I try to begin each morning saying the Morning Offering. Its words help me unite my will to what God wills for me that day.
through the Immaculate Heart of Mary,
I offer You my prayers, works,
joys and sufferings of this day
for all the intentions of Your Sacred Heart,
in union with the Holy Sacrifice of the Mass throughout the world,
in reparation for my sins,
for the intentions of all my relatives and friends,
and in particular for the intentions of the Holy Father.
The last line unites our prayers with those of the Holy Father’s. Throughout March, when we pray the Morning Offering, we will also pray for the unique contribution of women to the life of the Church, including us moms who bear witness to the faith and devotedly rear our children in the spirit of the Gospel. We are heroically doing so against a backdrop of an increasingly secularized culture while combating the evil one who would have us believe we ain’t cut out for this thing called motherhood. Each time I pray the Morning Offering this month and whisper “for the intentions of the Holy Father,” I will link arms with moms around the world as we pour our everything into the present moment, remain in union with God, and recognize our potential as world-class moms. Join me, please.

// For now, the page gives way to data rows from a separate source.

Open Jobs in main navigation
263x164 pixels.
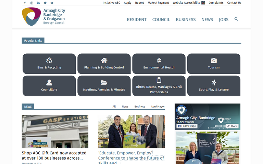(x=224, y=19)
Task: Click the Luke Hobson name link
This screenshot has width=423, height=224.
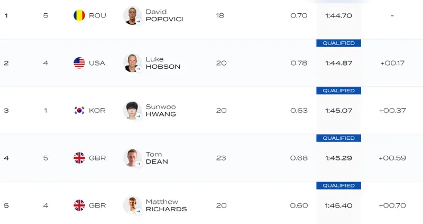Action: pyautogui.click(x=163, y=63)
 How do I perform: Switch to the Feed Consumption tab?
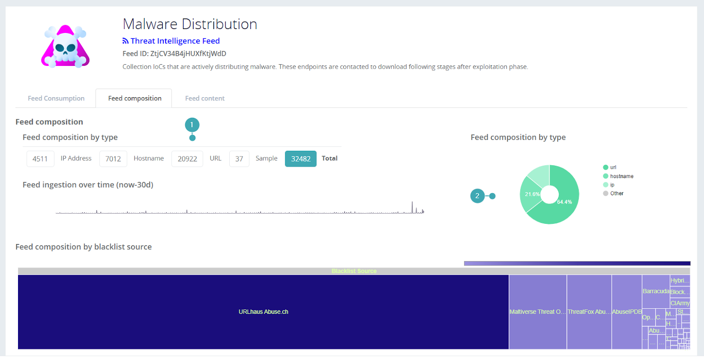[x=56, y=98]
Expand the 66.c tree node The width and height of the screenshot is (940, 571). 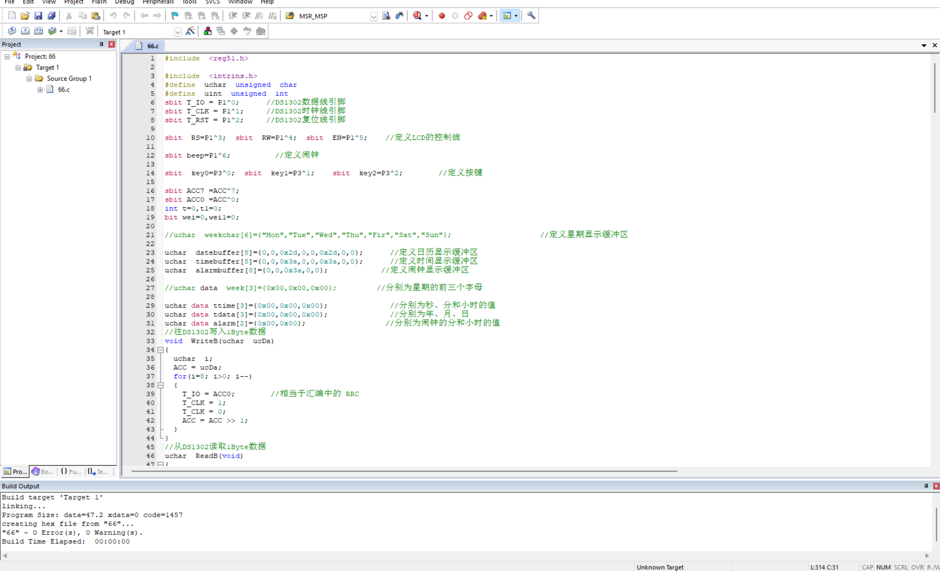40,90
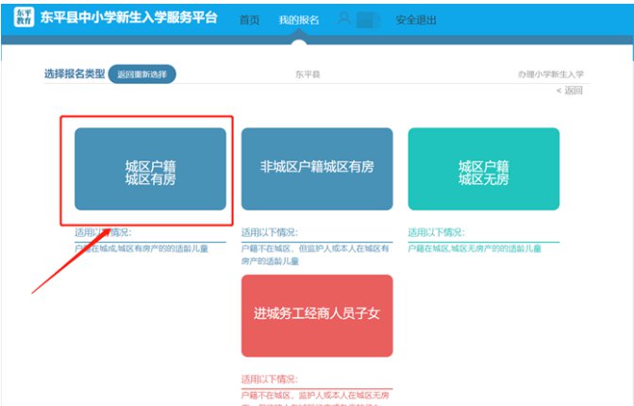
Task: Open the 我的报名 menu item
Action: click(297, 20)
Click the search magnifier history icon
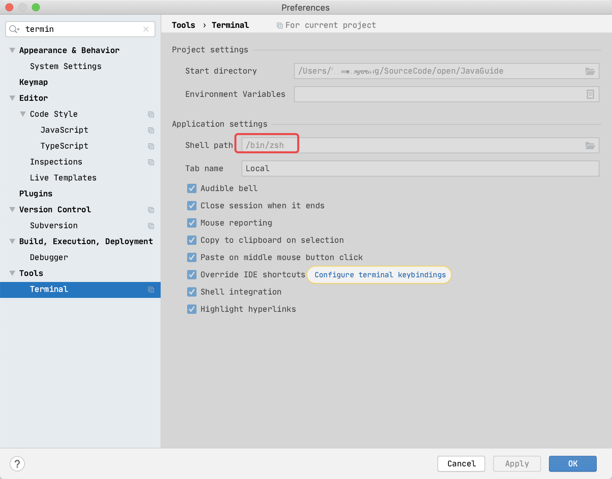Screen dimensions: 612x479 pyautogui.click(x=14, y=29)
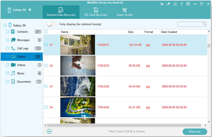Check the select-all header checkbox
Screen dimensions: 212x137
point(46,32)
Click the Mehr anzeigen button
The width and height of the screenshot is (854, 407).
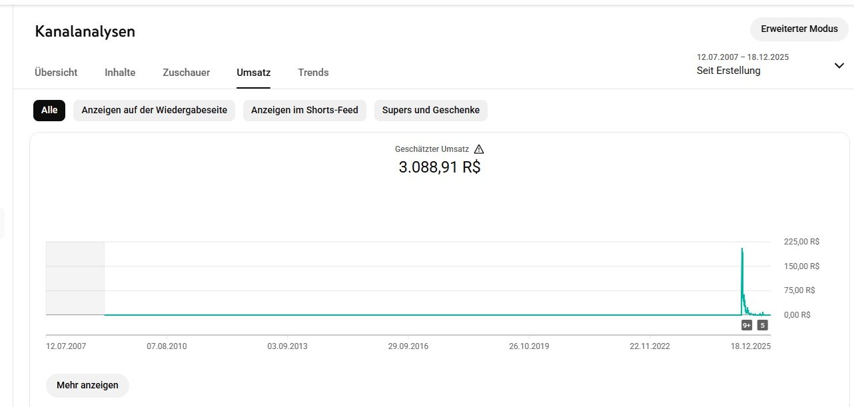pyautogui.click(x=87, y=385)
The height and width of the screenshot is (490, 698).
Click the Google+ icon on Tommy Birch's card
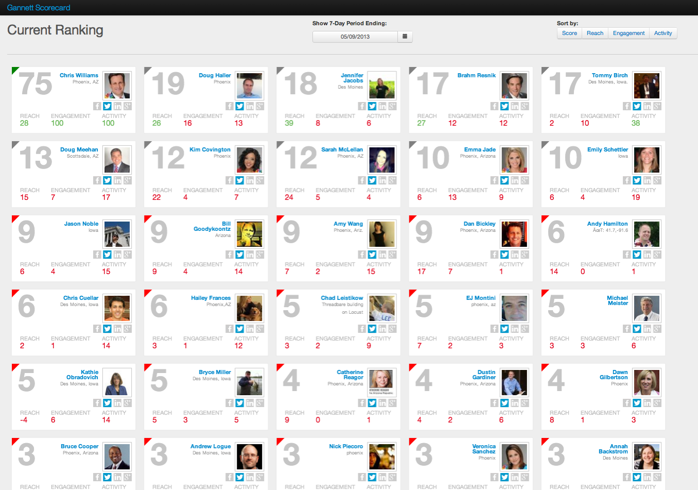tap(657, 106)
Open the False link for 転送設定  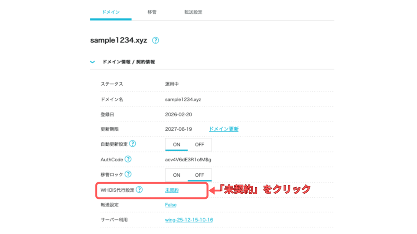coord(171,205)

- Dive deeper into the Pope’s monthly prayer intentions with resources from the Apostleship of Prayer.
- While we’re praying for women’s unique contribution to the life of the Church, now seems like a good time to dust off St. Pope John Paul II’s Mulieris Dignitatem or On the Dignity and Vocation of Women.
- Finally, Lisa Hendey wrote a timely and inspiring piece for The Berkley Forum titled The Blogosphere as Mission Field: Catholic Women on the Web Transform What Women’s Leadership Means that is really worth the read.